▶ [Action item]
The records below must be repeated exactly, but without their pictures.

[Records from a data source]
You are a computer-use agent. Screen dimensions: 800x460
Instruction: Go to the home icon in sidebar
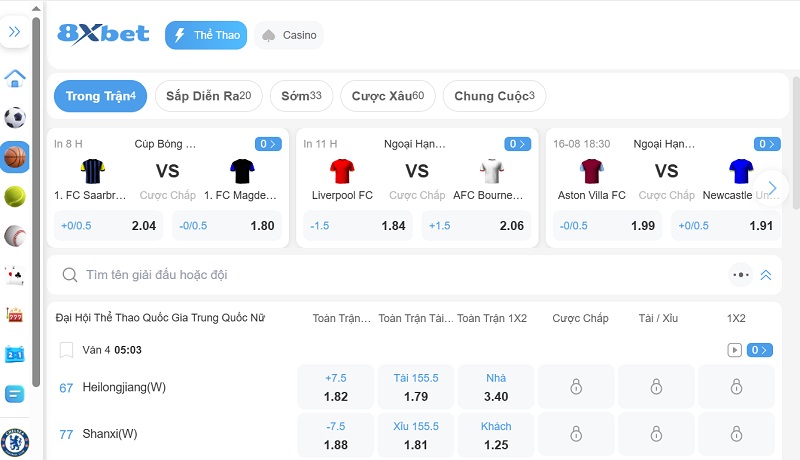pyautogui.click(x=15, y=78)
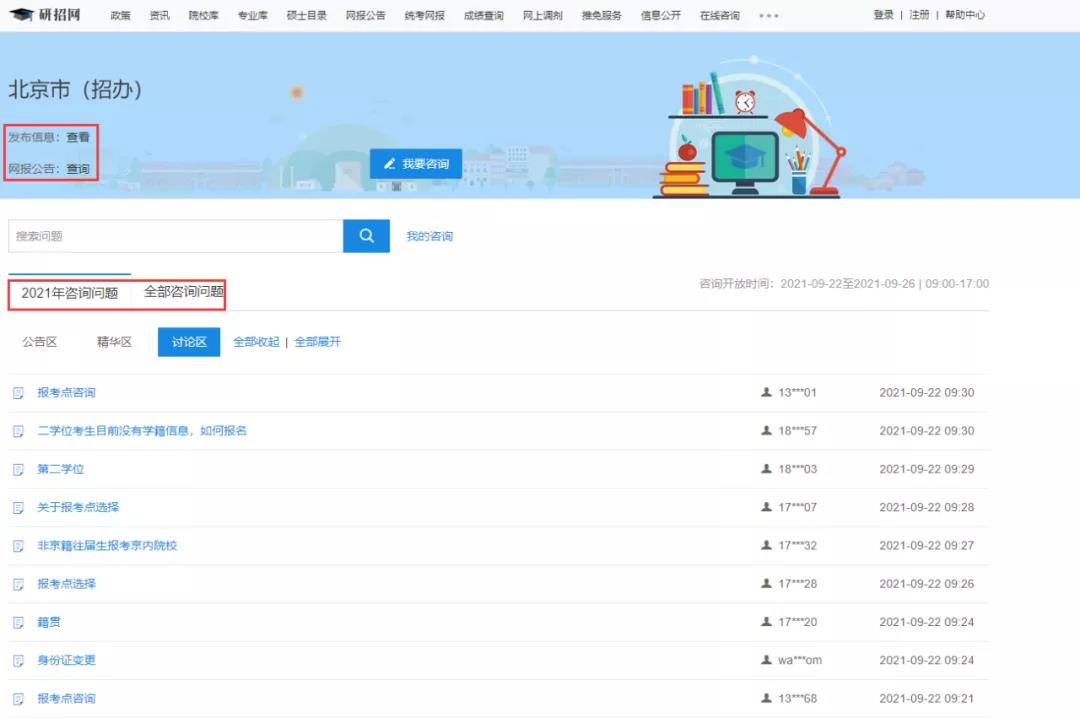The height and width of the screenshot is (718, 1080).
Task: Click 查看 next to 发布信息
Action: [78, 137]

▶ [Result of the task]
You are a computer-use agent. Screen dimensions: 800x460
Instruction: Go to the home icon in sidebar
pyautogui.click(x=15, y=78)
The height and width of the screenshot is (718, 1080).
Task: Click 查看 next to 发布信息
Action: [78, 137]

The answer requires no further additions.